While there have been safety concerns for many years – particularly when talc is used in the genital area – there is currently no conclusive evidence.

The International Agency for Research on Cancer (IARC) has classed talc as ‘possibly carcinogenic’ when used in the genital area, yet other organisations, including the UK ovarian cancer charity, Ovacome, say the risk is low.

Others have suggested that the recent series of court cases in the United States are a consequence of a time when some talcum powder was contaminated with a form of asbestos – tremolite. This was because talc, a naturally occurring mineral, is created by the same geological processes and deposits of both substances are often found close to each other.

However, commercially produced talc has been free of any asbestos traces since the 1970s and manufacturers operate strict screening to avoid any contamination.

How significant is this decision?

Potentially, very – at least in the United States.

The amount awarded to Ms Echeverria is the largest in more than 2,000 similar law suits against J&J and it is certainly among the most high profile. I would suggest that this case will likely encourage further such cases in the near future.

What’s more, despite only a handful of those 2,000 law suits actually making it to trial, the majority of juries have sided with the claimant, rather than J&J.

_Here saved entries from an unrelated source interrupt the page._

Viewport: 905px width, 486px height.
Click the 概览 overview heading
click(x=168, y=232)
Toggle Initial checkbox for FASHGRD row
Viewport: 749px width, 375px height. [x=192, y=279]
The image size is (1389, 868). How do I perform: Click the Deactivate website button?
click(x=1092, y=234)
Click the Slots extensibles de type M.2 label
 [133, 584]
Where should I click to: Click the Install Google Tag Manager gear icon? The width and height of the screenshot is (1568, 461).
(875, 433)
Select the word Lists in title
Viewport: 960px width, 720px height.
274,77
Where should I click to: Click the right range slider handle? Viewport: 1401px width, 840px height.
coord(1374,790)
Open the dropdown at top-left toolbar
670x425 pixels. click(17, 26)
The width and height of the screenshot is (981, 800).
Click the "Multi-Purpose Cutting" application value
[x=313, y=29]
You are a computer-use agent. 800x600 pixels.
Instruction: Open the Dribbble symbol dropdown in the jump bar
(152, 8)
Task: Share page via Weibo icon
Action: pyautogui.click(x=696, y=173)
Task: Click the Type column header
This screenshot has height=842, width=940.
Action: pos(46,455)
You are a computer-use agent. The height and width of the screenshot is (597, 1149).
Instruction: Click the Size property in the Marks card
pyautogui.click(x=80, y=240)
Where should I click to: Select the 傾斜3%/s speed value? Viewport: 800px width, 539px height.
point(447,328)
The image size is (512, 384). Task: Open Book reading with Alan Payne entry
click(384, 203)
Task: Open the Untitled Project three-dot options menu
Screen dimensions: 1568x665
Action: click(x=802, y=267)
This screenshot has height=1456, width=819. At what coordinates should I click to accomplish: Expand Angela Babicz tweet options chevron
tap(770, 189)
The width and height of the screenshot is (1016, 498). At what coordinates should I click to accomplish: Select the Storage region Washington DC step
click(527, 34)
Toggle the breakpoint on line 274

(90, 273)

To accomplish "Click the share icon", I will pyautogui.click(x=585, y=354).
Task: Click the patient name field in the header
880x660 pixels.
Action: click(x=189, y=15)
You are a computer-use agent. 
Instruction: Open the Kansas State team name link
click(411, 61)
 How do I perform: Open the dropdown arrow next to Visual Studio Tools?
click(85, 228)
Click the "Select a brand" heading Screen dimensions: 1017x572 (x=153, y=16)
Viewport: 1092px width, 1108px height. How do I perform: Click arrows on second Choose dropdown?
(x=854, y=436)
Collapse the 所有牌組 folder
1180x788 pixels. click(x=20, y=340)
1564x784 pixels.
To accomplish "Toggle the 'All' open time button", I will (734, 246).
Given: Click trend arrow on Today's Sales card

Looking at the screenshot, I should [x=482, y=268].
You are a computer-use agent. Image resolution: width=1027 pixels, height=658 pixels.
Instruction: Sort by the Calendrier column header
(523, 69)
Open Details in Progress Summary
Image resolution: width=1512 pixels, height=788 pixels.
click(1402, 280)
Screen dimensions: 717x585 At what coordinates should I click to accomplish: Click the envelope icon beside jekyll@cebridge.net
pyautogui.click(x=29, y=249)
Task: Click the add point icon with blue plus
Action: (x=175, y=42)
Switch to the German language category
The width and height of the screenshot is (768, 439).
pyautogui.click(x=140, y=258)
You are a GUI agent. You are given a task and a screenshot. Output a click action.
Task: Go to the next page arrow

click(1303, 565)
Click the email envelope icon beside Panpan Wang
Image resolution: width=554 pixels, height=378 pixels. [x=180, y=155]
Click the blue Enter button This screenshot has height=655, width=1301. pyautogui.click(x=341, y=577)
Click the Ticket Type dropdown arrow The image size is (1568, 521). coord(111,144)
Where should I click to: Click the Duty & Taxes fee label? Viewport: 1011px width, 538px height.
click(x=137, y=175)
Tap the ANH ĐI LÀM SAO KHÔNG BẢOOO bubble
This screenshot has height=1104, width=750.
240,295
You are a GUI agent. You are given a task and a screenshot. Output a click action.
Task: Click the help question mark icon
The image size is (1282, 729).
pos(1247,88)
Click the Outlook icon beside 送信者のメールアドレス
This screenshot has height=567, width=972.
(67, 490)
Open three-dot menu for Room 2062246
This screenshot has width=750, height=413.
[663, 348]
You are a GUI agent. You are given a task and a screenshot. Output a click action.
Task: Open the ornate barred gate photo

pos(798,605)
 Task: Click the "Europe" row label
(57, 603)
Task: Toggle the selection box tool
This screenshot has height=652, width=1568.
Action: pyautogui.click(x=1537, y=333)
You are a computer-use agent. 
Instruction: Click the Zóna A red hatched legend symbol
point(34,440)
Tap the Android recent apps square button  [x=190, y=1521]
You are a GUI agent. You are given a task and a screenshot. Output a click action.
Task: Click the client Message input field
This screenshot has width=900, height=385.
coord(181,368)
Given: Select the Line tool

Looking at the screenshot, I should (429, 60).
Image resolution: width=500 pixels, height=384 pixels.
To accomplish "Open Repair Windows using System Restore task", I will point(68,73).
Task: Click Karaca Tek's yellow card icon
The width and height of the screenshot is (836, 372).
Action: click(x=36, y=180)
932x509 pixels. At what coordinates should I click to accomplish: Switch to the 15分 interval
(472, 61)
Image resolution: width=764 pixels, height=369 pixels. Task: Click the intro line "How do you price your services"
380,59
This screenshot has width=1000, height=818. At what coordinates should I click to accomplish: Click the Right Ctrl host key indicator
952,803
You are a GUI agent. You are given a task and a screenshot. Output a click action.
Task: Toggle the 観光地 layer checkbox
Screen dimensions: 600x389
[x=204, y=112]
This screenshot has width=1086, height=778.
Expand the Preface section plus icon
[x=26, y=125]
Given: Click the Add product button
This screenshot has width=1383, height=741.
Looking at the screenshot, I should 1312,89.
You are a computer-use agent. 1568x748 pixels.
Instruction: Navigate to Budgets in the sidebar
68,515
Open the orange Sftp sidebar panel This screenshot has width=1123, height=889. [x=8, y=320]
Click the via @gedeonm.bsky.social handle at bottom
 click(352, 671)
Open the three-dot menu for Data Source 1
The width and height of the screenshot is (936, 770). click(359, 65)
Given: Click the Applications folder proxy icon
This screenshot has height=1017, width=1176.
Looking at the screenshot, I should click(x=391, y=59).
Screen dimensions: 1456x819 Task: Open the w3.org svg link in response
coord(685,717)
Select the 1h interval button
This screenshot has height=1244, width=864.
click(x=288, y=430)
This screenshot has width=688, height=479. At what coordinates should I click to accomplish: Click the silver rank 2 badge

Aside from the sizeable financial cost of fighting each case – and paying out significant damages – there is also a considerable reputational cost for J&J to consider.

In each instance that a claimant is successful, the reputation of the J&J brand – and the credibility of its products – is damaged. An internal memo, leaked in 2016, illustrated that J&J are acutely aware of the negative publicity, with one medical consultant stating that: “anybody who denies risks” between “hygienic” talc use and ovarian cancer would be publicly perceived in the same light as those who denied a link between smoking cigarettes and cancer - "denying the obvious in the face of all evidence to the contrary”. 

While this is certainly not sufficient to say that individuals within J&J believe that there is a link between their products and ovarian cancer, it shows that they understand how their continued – but necessary – denials are perceived by the general public.

Will we see similar cases in the UK?

It seems unlikely.

One commentator has suggested that if the same cases seen in the United States had gone through a UK court, the claimants would not have ‘stood a chance in hell’.

Putting this blunt language aside, there is some truth in their assertion. Such cases in the UK would have been decided by a judge, not a jury, where any perceived evidence would be under much more intense and structured legal scrutiny.

Any claimant in the UK would have to prove that J&J knew that their products were unsafe, according to the best scientific knowledge available during the period those products were being used.

Any ruling in favour of the claimant would rely on irrefutable ‘causation’ – that the use of J&J products directly and materially contributed to the ovarian cancer. However, causation is very difficult to prove.

It is perhaps revealing that cases against J&J have been brought in the United States for several years, but there has yet to be a single case heard in a UK court.

This does not rule out the possibility of a ‘test case’ in future, but – at present – there seems to be little prospect for success.